Video: Introduction to InnerSource

SEGMENT: What Problems Does InnerSource Solve?

TIP: More than one answer may be correct in some questions.

Question 1. An InnerSource project can be useful when:
  1. Your team lacks the resources to create its core software

  2. You are badgering a high-level manager to get another team to implement a software change

  3. Most of your software is bought rather than built

  4. Not enough software changes are being submitted to your team

Correct answer: 2

Why 1 is incorrect: InnerSource allows other teams to upgrade your software to meet their needs. You can’t depend on other teams to take on your own priorities, nor can you assign a project to another team. InnerSource relies on voluntary contributions, and works where the interests of the guest and the host team align.

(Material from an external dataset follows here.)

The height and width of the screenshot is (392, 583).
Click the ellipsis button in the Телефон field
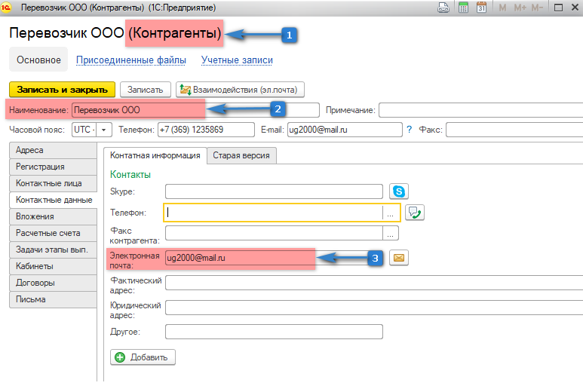[x=391, y=213]
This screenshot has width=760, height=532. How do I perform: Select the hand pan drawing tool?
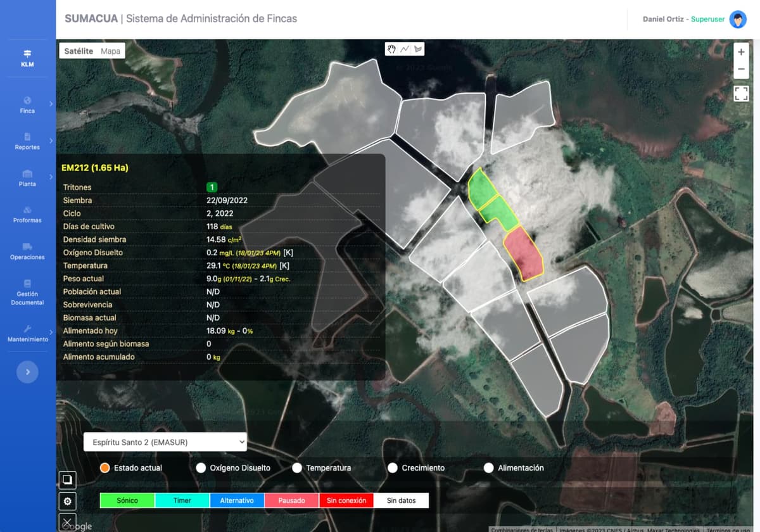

Why 2 is correct: Large organizations that assign different teams to different parts of a code base routinely suffer battles over priorities. What’s critical to your team’s business plan may be seen as an extraneous annoyance to the host team that owns the code. With InnerSource, you add the code you need directly to the other team’s project, although you are responsible for following their guidelines and the host team vets it before it goes in.

Why 3 is incorrect: If a third party delivers a proprietary solution, you can’t participate in its development. However, free and open source software from third parties offers excellent opportunities for collaboration. The skills you learn doing InnerSource can be applied to open source projects outside your company, and vice versa.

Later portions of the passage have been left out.